I Love You but You Didn’t Do the Reading

While we were napping, the world kept on turnin. Here’s some of what we may have missed last week…

Is it cruel to ask low-income kids to work for their school lunch? From the pages of the New York Times: New Mexico says yes.


Words, words, words.

Culture war? No, civil religion. In the Atlantic, Emma Green interviews Phil Gorski about American Covenant.

How can we tell if our teachers are any good? Not by using students’ standardized test scores. At least, that’s the decision in Connecticut this week.

Ivanka is “totally in love” with education issues. That’s what President Trump said, anyway, at a recent education town hall event. Other quips? Urban education is “rough.” Everyone loves Betsy DeVos. Common Core is out. Charters are in. As reported by WaPo’s Valerie Strauss.

Yes! Rick Perlstein explains in the New York Times why Trumpism took historians of American conservatism by surprise.

You’ve seen the clips: United Airlines beats up its customers in an attempt to keep its flights on time. Peter Greene argues that the incident is more proof against Trump-style school reform.

What’s wrong with the Department of Education? A Trumpist in Congress makes his case.

Thanks to the SAGLRROILYBYGTH for sending in the story tips! Keep em comin…

Leave a comment


  1. I can’t believe you omitted the big ongoing showdown at Gordon.

    • It’s true, I haven’t been following the story as closely as I’d like. But in my defense, I did mention it last week.

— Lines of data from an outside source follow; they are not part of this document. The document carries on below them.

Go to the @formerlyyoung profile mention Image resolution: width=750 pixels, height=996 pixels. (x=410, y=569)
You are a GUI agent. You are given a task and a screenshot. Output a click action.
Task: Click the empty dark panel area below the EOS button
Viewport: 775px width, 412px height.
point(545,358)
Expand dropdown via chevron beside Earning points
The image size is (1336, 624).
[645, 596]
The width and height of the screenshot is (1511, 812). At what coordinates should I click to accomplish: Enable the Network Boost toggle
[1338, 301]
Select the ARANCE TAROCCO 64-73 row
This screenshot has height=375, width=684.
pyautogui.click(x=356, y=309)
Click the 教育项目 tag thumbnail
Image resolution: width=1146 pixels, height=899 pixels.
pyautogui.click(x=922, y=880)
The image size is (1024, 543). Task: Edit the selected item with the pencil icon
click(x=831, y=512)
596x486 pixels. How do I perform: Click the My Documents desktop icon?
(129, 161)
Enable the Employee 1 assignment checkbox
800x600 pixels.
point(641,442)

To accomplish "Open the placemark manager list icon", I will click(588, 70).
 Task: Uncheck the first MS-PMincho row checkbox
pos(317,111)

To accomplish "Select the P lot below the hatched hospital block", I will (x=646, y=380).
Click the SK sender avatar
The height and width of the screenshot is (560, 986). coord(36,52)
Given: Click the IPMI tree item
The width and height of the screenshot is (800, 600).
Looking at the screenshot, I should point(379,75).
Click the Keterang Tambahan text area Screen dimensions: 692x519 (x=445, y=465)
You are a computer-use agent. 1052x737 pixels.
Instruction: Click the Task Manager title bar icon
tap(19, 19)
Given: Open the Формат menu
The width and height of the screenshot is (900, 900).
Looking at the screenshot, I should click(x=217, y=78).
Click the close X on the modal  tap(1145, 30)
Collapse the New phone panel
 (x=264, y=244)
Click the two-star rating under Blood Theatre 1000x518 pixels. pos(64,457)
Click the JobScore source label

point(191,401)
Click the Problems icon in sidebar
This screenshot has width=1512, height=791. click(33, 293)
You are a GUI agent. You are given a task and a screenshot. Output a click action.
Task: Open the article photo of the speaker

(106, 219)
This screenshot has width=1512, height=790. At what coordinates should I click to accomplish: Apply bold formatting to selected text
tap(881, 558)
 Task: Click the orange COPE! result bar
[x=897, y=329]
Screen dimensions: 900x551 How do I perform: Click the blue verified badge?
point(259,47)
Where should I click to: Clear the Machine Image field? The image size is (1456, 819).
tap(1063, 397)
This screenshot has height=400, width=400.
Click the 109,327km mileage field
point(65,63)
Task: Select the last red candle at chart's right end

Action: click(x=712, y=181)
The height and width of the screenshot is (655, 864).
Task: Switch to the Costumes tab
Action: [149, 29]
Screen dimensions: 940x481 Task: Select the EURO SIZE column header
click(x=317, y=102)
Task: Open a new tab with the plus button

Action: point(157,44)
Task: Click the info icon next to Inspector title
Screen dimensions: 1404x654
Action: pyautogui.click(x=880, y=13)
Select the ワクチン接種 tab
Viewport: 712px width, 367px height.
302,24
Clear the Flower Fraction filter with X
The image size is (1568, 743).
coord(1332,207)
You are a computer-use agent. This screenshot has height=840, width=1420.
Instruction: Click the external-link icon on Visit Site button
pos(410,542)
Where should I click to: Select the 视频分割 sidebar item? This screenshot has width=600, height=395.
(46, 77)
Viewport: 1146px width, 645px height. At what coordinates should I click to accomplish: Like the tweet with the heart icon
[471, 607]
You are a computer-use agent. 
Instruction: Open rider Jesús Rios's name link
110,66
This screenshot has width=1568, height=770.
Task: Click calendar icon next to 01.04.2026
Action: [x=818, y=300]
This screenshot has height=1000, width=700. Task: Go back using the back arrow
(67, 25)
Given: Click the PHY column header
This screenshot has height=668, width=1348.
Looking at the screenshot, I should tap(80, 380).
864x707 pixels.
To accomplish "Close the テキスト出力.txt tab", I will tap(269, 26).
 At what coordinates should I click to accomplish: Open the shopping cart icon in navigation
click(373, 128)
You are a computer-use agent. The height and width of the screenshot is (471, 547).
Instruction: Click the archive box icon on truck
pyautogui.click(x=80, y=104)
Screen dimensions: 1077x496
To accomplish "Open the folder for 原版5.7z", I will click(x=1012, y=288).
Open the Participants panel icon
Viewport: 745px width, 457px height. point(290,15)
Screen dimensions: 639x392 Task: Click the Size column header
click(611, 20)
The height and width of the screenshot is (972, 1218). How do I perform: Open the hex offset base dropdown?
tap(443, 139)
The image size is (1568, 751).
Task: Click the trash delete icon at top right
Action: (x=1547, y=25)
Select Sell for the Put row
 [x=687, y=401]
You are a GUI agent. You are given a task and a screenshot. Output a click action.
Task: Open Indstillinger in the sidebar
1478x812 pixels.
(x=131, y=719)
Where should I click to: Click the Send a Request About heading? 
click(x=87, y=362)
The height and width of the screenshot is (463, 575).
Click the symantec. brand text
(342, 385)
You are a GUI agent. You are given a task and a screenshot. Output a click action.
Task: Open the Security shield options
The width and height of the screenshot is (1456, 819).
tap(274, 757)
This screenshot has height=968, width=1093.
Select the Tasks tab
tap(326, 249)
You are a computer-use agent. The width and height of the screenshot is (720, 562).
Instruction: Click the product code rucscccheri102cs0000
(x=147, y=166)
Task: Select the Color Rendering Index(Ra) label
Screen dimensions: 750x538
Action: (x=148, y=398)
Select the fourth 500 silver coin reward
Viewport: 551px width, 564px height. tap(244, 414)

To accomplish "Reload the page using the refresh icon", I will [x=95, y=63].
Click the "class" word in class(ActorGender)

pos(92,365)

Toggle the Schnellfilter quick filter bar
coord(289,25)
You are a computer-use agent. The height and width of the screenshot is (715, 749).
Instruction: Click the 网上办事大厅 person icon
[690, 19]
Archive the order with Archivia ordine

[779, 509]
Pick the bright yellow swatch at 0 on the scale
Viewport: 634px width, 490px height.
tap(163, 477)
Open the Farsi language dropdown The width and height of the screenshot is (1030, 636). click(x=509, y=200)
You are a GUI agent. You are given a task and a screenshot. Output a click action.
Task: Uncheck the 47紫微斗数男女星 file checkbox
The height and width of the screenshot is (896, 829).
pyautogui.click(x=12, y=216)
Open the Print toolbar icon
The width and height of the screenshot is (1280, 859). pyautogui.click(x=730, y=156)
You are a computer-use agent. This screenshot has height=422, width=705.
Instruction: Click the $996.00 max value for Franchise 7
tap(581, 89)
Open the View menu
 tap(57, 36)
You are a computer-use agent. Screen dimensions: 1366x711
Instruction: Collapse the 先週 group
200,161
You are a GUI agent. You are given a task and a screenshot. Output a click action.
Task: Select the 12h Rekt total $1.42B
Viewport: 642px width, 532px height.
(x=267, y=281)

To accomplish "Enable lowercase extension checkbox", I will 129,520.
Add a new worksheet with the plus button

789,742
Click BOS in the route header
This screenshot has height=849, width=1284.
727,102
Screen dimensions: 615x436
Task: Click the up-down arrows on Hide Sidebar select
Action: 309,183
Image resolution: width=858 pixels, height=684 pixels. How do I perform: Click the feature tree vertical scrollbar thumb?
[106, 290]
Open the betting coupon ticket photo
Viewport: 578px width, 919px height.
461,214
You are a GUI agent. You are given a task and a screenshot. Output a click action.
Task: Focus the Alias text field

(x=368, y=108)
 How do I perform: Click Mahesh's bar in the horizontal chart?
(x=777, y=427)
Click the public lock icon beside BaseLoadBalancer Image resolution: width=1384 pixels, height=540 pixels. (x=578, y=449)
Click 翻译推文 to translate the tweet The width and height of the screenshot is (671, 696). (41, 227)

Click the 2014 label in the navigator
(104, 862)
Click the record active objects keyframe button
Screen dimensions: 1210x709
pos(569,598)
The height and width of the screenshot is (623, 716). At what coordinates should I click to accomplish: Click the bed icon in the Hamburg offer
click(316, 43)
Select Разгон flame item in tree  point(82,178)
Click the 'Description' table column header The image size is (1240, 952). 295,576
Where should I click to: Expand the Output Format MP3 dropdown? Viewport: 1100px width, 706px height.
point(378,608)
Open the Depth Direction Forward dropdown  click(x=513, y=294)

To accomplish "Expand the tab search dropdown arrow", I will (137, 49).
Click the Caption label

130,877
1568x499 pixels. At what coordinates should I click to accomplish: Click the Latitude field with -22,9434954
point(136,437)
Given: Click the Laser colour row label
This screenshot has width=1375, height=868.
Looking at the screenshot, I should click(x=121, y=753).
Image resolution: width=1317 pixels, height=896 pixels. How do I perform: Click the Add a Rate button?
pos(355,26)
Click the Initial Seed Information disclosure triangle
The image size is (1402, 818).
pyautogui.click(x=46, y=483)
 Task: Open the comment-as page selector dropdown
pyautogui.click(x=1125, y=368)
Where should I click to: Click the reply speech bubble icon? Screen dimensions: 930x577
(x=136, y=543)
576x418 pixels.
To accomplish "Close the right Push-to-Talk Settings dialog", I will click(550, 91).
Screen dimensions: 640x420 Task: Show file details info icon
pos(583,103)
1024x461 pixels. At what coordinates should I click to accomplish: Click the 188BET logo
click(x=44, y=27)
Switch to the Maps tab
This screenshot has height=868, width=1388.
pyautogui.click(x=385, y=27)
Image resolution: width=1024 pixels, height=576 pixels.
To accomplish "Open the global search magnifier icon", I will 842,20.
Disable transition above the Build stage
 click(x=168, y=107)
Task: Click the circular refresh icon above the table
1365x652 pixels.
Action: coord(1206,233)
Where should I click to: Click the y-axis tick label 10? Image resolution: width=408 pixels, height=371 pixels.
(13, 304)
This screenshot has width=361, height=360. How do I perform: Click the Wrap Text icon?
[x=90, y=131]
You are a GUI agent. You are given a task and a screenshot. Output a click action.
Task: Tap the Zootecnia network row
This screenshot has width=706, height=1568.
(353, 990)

      • Oh, I missed it. Looking forward to your thoughts on it. It seems to me that faculty disempowerment (often through straight up authoritarian administrative disregard for established procedures) is a major part of the story of how many Christian colleges have shifted far to the right even by conservative standards. Pressure to adopt donor-approved positions on issues faculty feel it is their role or “office” to form through study and discussion leads to a direct assault on the limited forms of academic freedom that are operative in these schools — what many would say is an attack on their proper role, calling, office, or sphere of authority. So given enough strong-arming, even conservative faculty will stand with more liberal colleagues against administrations they see as a common threat.